Gen. Robinson was one of the party of, I think, five, with myself, that left the main body of men under Gen. Ed. Burleson at Ninces Bridge who, with volunteers, was in pursuit of Gen. Santa Anna and stragglers of his army on the 22nd, the day after the battle. Proceeding back to our main camp on Buffalo Bayou, we separated for the purpose of hunting. During our separation I espied Santa Anna, but neither Mr. Robinson or any of the party was within five hundred yards of me when Santa Anna was captured, they coming up a few moments after.

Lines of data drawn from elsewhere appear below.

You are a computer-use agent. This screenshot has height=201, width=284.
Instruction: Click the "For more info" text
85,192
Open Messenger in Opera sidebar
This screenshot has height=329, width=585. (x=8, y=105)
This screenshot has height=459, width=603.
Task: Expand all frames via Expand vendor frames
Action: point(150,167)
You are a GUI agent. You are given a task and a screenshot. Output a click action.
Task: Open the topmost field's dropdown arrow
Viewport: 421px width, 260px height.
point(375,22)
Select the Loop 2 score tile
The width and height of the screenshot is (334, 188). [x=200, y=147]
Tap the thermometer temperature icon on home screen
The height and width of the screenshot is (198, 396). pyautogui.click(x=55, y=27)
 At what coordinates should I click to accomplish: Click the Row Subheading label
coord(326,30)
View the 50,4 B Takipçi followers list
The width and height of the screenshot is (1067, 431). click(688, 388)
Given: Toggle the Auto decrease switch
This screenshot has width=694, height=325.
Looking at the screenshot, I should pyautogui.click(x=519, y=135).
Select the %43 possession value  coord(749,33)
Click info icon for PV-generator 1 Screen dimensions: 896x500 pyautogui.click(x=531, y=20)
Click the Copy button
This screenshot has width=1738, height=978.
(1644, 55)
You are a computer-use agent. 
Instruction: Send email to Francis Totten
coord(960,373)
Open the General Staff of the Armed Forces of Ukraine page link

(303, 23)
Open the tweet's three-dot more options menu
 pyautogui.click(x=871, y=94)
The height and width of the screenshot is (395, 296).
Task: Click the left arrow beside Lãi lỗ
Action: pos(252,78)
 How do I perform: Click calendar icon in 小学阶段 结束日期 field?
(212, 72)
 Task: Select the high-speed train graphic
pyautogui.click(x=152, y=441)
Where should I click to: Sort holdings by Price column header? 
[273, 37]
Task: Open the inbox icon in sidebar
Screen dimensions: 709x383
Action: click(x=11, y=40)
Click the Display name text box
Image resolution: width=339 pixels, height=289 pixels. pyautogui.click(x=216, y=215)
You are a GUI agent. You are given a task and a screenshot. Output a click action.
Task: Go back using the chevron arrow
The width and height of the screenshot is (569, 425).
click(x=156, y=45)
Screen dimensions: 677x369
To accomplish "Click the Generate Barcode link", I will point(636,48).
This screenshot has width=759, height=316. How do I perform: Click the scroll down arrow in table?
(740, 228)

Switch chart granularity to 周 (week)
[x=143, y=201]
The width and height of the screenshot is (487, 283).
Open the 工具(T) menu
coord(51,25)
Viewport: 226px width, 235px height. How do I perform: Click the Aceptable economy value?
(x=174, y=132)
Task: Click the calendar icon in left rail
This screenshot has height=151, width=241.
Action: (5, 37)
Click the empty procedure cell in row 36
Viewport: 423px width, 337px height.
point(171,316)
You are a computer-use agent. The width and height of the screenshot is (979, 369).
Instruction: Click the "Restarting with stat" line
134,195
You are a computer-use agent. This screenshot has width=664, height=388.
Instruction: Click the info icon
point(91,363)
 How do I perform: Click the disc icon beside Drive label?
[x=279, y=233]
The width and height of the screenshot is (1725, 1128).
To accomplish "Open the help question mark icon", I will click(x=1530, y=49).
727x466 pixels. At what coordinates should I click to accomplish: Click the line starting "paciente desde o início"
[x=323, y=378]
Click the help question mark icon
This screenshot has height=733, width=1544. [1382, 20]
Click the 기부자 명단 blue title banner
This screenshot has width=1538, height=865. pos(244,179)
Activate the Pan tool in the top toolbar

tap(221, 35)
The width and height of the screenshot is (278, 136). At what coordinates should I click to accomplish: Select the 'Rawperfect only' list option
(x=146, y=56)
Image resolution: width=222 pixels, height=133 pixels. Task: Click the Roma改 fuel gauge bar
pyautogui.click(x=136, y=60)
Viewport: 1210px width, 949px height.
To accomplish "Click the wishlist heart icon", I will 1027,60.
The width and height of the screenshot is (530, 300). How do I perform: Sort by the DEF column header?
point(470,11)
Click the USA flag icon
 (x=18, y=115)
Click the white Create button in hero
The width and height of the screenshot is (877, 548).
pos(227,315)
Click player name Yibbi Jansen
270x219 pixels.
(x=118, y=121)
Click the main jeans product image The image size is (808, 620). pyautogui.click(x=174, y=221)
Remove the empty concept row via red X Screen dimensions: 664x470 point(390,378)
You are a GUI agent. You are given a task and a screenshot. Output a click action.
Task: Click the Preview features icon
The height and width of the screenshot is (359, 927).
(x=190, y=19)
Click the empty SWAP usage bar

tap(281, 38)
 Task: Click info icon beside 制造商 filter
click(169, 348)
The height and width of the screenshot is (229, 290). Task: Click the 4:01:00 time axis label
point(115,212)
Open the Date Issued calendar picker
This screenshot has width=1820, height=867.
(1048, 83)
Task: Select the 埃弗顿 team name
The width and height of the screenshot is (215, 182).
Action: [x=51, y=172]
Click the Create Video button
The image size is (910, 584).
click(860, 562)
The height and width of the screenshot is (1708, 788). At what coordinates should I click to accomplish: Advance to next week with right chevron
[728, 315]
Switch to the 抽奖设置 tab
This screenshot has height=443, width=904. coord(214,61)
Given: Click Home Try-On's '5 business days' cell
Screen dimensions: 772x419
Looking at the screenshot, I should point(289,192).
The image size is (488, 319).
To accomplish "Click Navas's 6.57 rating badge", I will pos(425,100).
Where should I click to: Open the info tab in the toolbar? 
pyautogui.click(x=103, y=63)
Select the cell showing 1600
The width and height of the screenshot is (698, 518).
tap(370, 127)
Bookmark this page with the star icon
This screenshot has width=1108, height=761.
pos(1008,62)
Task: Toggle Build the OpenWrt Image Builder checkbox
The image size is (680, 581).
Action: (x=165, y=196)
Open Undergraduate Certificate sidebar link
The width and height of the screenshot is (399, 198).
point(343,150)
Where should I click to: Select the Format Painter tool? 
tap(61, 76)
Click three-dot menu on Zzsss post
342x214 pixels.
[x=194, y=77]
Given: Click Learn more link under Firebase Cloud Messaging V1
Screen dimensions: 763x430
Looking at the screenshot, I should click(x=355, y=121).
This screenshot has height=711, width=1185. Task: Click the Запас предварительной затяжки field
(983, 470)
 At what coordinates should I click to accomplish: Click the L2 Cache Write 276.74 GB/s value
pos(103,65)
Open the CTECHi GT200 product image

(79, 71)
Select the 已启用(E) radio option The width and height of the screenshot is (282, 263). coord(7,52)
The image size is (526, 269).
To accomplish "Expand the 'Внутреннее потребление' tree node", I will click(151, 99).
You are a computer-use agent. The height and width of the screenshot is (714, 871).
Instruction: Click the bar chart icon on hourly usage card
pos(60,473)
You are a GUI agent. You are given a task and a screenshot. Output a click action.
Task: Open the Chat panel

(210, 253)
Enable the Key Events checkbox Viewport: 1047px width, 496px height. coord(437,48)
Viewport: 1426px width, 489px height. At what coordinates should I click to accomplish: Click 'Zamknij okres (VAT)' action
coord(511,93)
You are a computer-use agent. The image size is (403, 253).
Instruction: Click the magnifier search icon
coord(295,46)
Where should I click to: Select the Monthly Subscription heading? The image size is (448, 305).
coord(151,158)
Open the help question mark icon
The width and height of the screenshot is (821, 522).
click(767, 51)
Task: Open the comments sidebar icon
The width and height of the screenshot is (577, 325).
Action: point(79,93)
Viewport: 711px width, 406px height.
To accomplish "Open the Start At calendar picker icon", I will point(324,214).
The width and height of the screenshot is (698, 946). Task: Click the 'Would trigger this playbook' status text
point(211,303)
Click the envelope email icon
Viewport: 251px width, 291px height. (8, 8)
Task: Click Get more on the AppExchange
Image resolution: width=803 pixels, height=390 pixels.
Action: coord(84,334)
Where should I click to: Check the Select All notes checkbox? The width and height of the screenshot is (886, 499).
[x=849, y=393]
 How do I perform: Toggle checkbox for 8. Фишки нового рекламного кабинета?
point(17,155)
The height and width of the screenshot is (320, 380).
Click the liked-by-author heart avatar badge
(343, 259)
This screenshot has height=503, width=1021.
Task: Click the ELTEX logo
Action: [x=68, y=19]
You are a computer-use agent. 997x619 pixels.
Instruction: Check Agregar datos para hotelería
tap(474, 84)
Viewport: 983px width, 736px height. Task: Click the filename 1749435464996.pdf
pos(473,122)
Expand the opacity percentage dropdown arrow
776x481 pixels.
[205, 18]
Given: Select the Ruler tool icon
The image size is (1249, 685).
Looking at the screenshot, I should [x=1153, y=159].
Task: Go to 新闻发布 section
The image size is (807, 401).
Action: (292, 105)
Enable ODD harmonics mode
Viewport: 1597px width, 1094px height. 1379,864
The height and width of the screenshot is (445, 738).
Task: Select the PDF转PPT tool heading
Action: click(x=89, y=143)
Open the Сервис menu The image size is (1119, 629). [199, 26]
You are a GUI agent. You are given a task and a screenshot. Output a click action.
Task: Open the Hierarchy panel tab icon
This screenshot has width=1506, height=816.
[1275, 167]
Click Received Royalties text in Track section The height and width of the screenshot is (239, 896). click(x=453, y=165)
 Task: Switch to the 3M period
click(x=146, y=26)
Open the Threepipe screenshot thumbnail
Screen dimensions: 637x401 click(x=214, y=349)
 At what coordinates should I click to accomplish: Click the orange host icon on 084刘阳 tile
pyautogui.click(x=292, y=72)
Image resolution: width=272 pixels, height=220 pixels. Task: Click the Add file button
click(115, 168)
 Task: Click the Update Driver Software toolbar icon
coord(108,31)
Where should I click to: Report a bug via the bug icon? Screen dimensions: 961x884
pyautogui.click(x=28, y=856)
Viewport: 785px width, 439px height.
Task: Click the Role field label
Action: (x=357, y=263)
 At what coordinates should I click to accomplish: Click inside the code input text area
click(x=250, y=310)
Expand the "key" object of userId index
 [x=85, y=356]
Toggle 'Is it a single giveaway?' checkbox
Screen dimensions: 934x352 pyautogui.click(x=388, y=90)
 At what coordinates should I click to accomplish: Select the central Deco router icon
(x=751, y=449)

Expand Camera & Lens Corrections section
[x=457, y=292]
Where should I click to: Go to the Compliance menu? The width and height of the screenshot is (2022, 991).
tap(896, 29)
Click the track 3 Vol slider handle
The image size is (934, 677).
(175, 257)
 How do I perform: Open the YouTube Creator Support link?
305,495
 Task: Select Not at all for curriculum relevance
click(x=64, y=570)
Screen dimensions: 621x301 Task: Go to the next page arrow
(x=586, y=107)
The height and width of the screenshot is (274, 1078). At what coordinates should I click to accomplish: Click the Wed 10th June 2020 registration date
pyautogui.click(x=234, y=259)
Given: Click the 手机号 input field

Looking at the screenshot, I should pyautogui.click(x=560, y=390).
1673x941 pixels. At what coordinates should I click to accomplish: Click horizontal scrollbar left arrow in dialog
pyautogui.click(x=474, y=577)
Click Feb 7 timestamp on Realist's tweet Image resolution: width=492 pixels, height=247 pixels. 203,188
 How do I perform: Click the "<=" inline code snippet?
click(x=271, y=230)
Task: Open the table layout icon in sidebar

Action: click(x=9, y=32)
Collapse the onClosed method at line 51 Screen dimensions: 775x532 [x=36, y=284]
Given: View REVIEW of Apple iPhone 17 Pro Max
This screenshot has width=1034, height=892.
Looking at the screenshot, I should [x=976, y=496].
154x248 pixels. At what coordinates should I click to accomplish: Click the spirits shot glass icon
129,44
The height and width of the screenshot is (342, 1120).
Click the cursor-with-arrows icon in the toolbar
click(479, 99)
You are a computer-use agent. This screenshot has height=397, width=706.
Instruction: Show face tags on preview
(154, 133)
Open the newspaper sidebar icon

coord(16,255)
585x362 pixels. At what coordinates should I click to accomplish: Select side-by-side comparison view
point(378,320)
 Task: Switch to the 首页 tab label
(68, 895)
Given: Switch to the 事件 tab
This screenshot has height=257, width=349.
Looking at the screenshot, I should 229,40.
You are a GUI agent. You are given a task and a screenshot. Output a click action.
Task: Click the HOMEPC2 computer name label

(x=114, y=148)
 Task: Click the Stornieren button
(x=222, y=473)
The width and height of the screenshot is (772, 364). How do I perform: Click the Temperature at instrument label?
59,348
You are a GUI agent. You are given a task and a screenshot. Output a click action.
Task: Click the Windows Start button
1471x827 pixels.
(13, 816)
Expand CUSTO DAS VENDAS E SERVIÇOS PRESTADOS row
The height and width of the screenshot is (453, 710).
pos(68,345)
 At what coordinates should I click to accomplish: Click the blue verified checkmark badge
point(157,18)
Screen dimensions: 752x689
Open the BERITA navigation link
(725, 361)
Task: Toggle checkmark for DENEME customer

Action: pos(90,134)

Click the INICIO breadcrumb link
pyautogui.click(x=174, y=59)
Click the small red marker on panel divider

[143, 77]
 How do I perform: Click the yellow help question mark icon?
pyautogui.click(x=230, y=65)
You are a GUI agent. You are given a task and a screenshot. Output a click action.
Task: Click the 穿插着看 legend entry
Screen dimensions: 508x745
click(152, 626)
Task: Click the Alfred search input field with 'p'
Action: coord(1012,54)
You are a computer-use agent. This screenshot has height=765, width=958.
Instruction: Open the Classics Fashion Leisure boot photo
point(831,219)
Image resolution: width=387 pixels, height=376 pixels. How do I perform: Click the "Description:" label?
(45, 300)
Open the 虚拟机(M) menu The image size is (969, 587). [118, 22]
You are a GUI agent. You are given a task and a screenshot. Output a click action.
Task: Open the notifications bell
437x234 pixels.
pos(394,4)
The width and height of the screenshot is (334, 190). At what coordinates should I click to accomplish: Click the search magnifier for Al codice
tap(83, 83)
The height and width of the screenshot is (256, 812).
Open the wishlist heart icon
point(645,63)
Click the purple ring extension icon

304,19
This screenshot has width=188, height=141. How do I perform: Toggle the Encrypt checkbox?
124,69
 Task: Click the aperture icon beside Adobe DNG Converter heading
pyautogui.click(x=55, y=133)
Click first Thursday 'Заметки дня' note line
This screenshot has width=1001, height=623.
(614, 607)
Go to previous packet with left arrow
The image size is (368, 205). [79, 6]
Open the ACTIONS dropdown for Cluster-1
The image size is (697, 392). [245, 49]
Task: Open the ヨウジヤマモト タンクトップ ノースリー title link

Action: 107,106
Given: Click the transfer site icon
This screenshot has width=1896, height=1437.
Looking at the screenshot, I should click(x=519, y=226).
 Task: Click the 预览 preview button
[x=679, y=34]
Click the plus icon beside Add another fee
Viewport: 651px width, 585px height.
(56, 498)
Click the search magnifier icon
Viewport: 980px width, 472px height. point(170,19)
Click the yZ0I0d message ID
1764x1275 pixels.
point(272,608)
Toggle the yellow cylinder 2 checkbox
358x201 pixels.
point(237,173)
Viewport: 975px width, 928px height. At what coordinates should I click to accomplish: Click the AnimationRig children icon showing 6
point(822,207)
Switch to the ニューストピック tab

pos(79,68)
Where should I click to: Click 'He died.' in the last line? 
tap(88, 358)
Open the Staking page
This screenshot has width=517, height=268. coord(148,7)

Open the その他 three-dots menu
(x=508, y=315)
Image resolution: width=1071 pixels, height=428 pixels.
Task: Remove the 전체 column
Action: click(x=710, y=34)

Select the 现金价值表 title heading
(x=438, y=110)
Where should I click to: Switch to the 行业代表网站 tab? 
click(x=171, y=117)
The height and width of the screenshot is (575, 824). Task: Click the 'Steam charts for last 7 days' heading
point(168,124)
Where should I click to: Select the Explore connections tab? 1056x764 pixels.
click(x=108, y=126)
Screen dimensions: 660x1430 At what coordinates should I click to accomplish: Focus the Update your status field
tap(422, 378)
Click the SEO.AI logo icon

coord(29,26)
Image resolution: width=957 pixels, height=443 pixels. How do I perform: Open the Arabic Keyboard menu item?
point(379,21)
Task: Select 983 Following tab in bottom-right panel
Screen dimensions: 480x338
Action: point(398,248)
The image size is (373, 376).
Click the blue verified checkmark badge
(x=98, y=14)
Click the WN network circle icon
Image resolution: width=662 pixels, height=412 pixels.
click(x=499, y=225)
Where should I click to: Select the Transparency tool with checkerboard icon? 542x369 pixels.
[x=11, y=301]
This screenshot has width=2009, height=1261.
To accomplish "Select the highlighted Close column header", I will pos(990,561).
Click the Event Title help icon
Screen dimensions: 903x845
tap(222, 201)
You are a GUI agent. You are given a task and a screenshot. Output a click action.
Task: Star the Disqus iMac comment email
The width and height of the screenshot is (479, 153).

I have always awarded the same credit to that party that I felt was due to myself. But you will find among the archives of the Texas Historical Society a full account of the capture as also what passed between Gen. Santa Anna and myself in the presence of Gen. Sam Houston and nearly the whole of our little army; as also a complimentary card from Gen. Houston and the expression of thanks and gratitude from Santa Anna himself to me when captured.
Probably many of the old veterans have either forgotten me, or supposed me dead as I left Texas in 1843 and have resided in this city ever since where I have had the pleasure of meeting many of my old comrades and friends among them my old and honored commander and friend Gen. S. Sherman, who has gone to that ______ from whence no traveler returns, and many others whose names are ennobled among the honored dead.
Make what use of this you please, as it is only intended to correct a historical error and place myself in a proper light before the veterans.
Colorado County Citizen, May 28, 1874
We were pleased to grasp the hand yesterday of that Texas veteran, Mr. W. B. Scates, living near Weimar in this county. Though verging on eighty years of age, he is hale and hearty, and yet does more or less daily labor on his farm. He corrects an error made by __ __ ___ copied in the CITIZEN that Dr. Sewart[sic], of Montgomery, was the only living signer of the Texas Declaration of Independence. He says besides the Doctor, there ar two others, Jno. W. Blont [sic] [Stephen W. Blount], of San Augustine, and himself. Mr. Scates returned home this morning.